§ **Problem to work on**:
Pull out each line of the records below that contains the word "height".

* BEGIN Information provided *

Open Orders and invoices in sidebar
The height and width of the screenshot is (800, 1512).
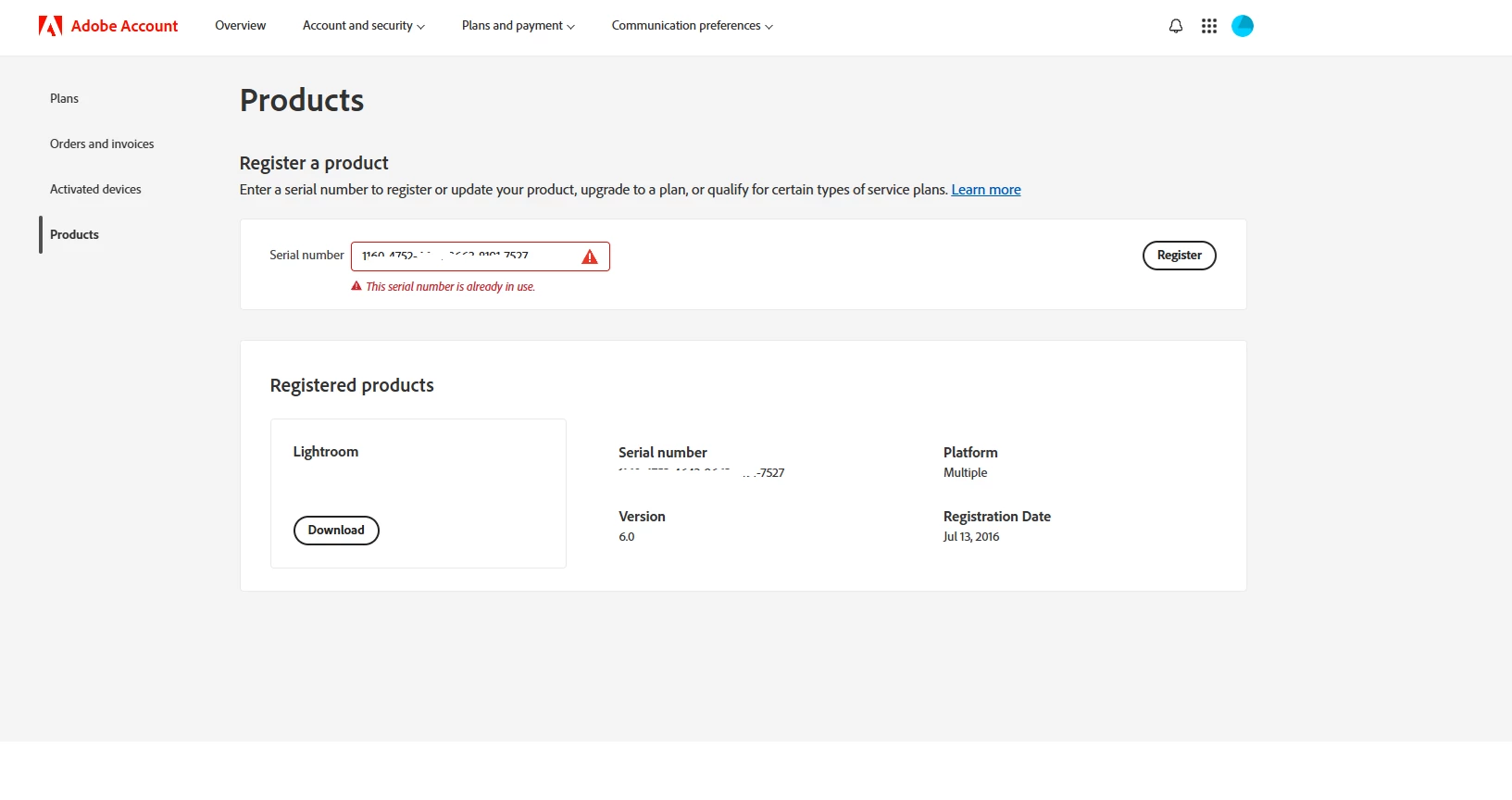[x=102, y=144]
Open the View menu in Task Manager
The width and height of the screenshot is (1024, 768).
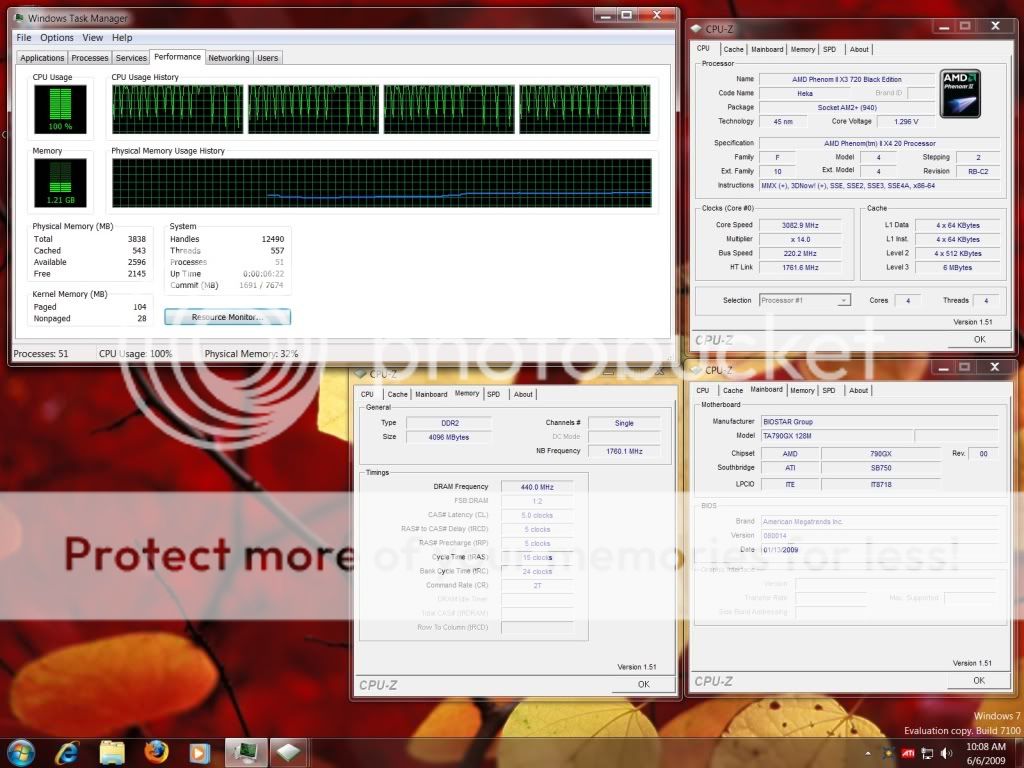[93, 38]
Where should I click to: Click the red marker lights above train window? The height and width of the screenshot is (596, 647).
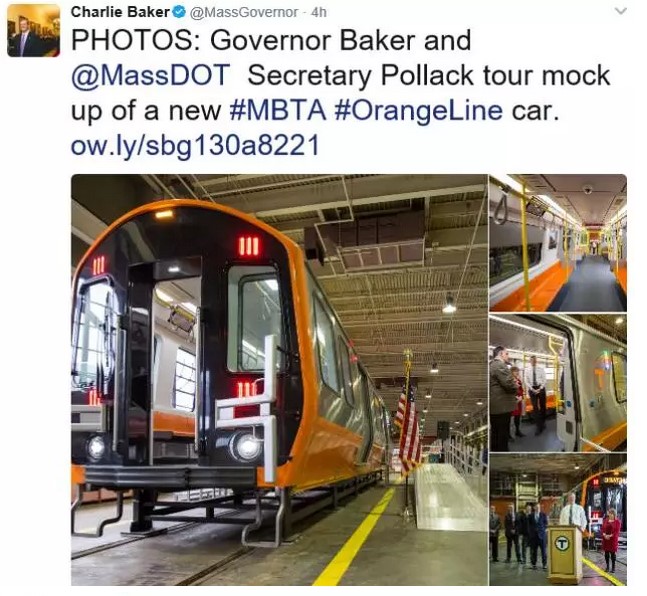[249, 246]
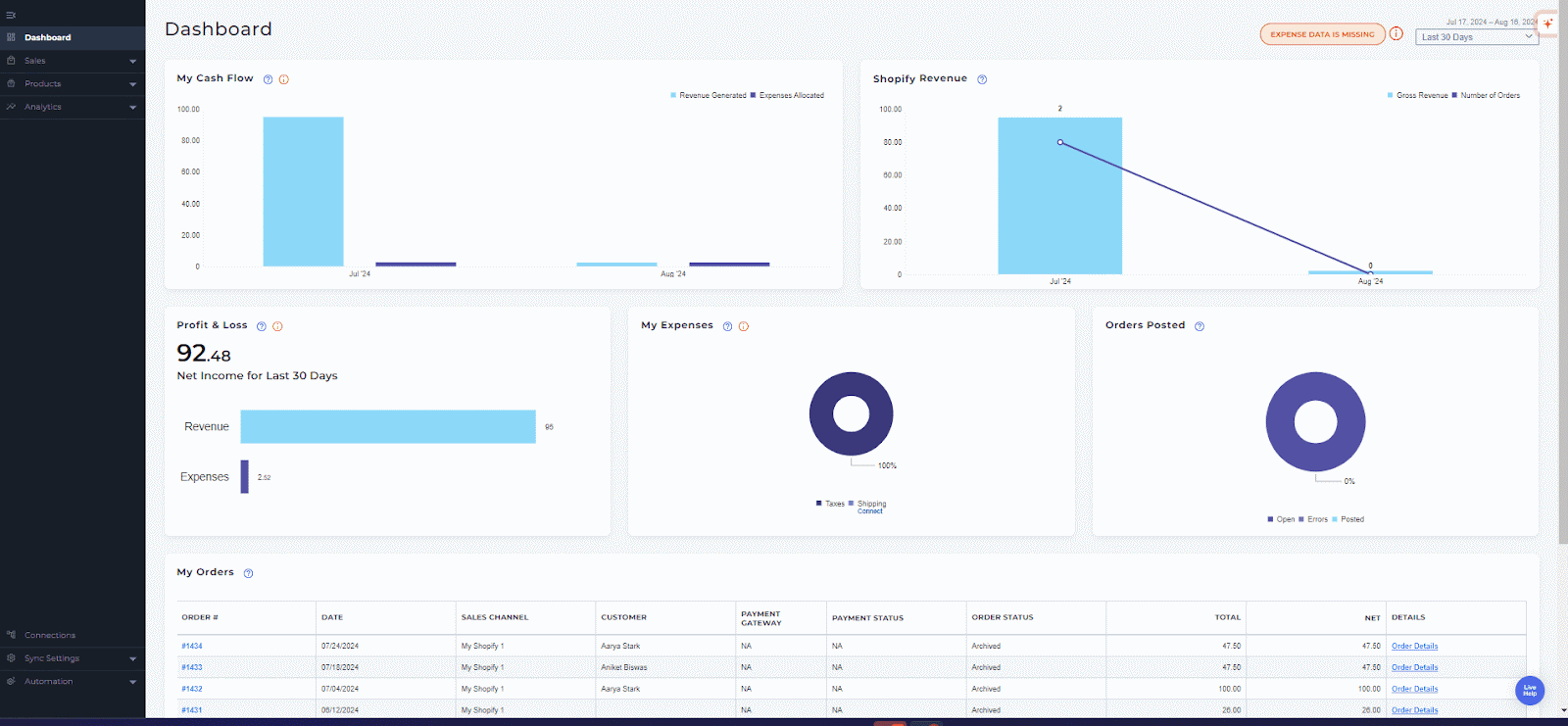Select the Dashboard item in the sidebar

[48, 37]
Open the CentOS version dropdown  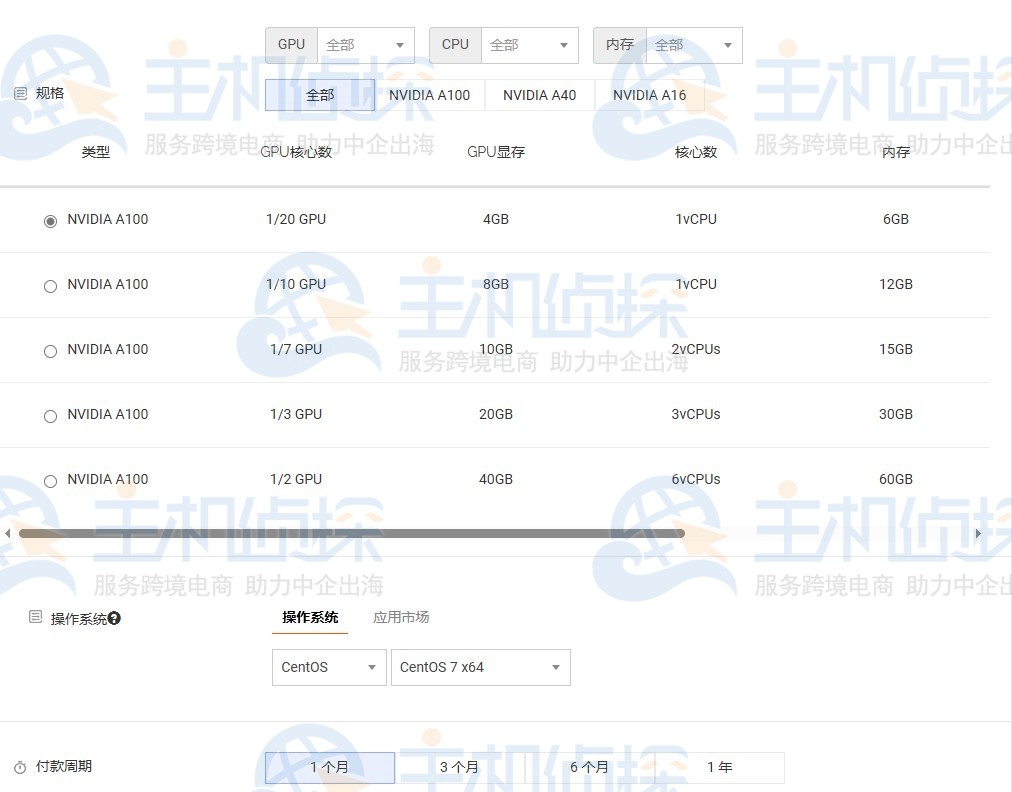[x=480, y=667]
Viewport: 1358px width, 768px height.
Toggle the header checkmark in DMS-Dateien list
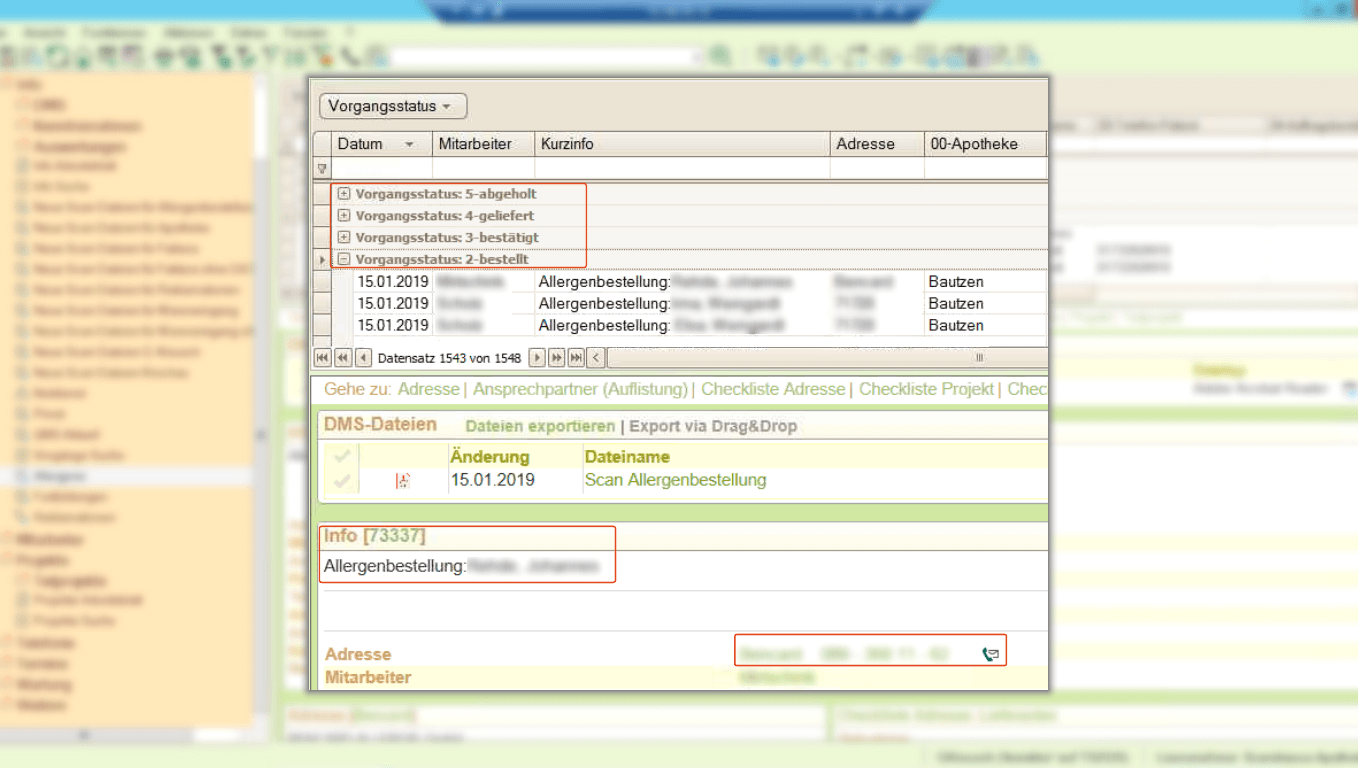pos(342,457)
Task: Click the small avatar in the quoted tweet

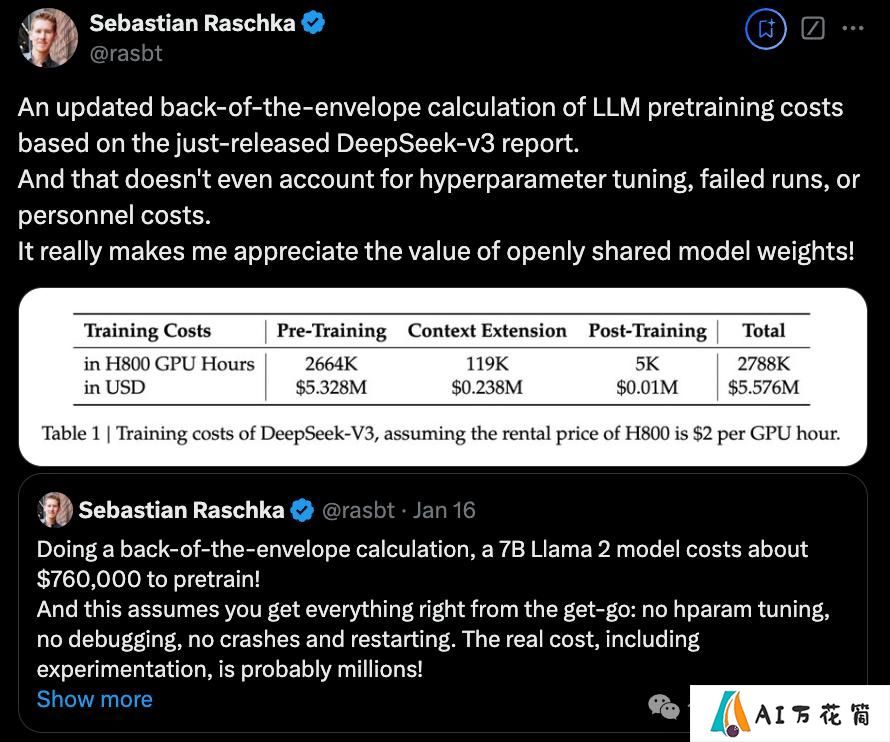Action: click(55, 510)
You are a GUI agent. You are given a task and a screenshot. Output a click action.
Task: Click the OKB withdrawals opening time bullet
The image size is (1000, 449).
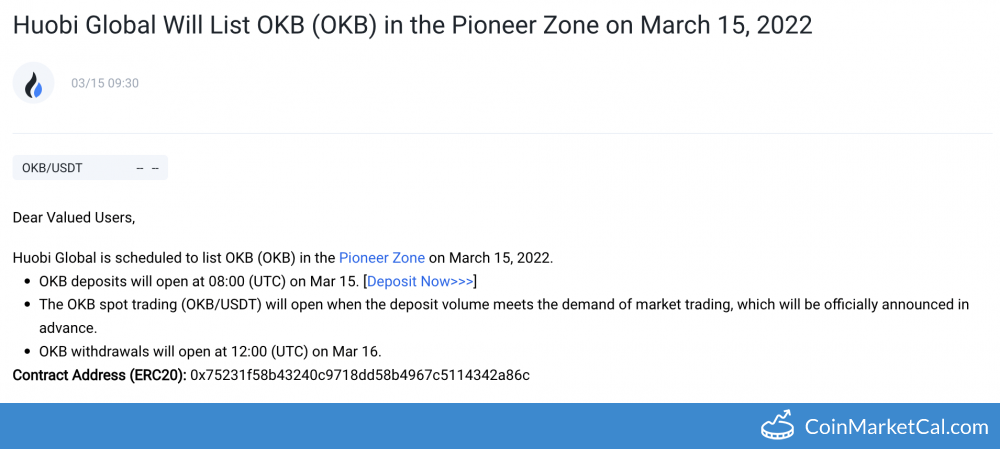(210, 351)
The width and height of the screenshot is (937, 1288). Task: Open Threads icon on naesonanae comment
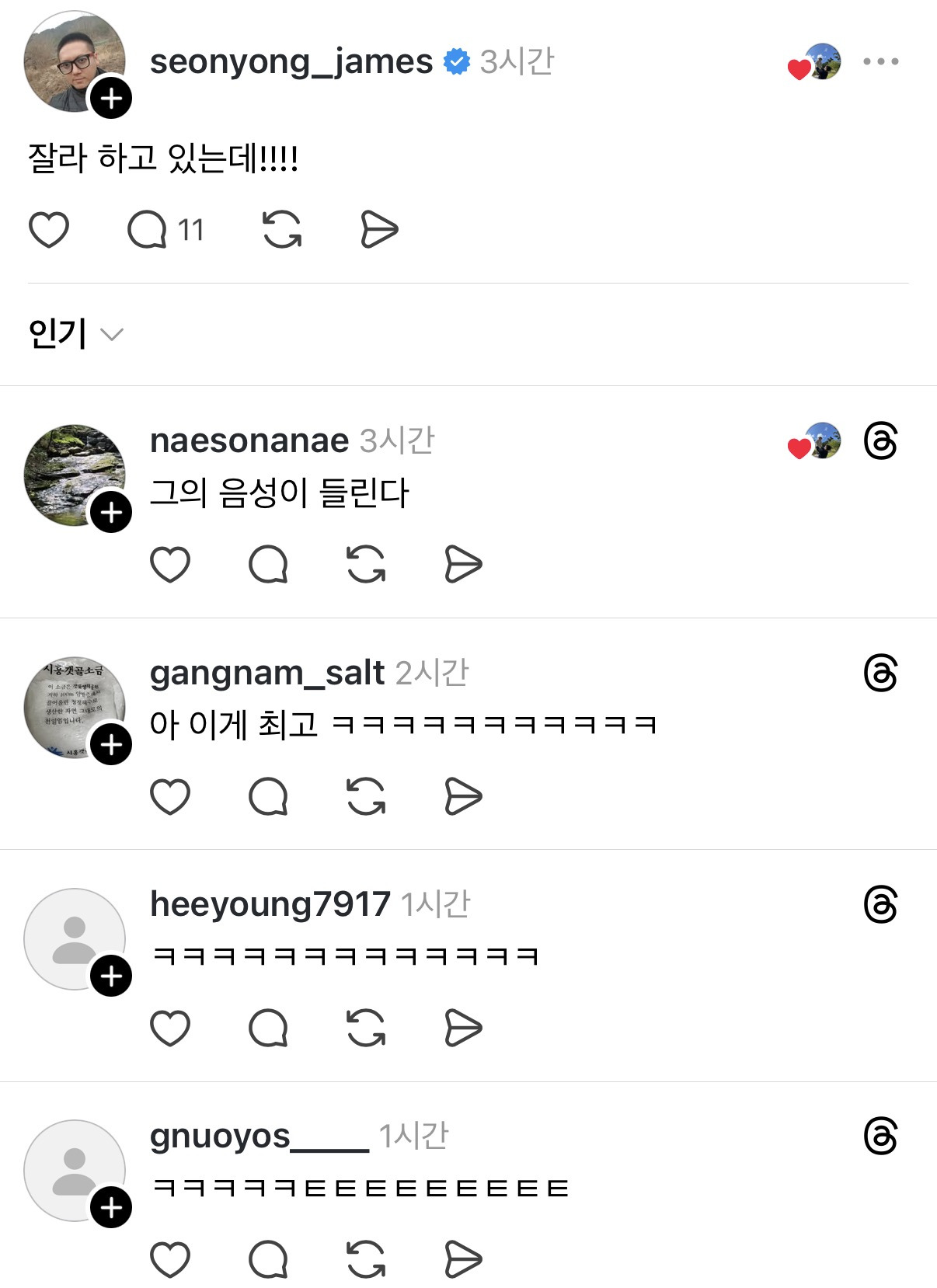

* END Information provided *

§ **Solved problem**:
The height and width of the screenshot is (800, 1512).
The width and height of the screenshot is (1024, 768).
Where should I click to: Click the red marker lights above train window? The height and width of the screenshot is (596, 647).
Viewport: 1358px width, 768px height.
The width and height of the screenshot is (937, 1288). Task: Open Threads icon on naesonanae comment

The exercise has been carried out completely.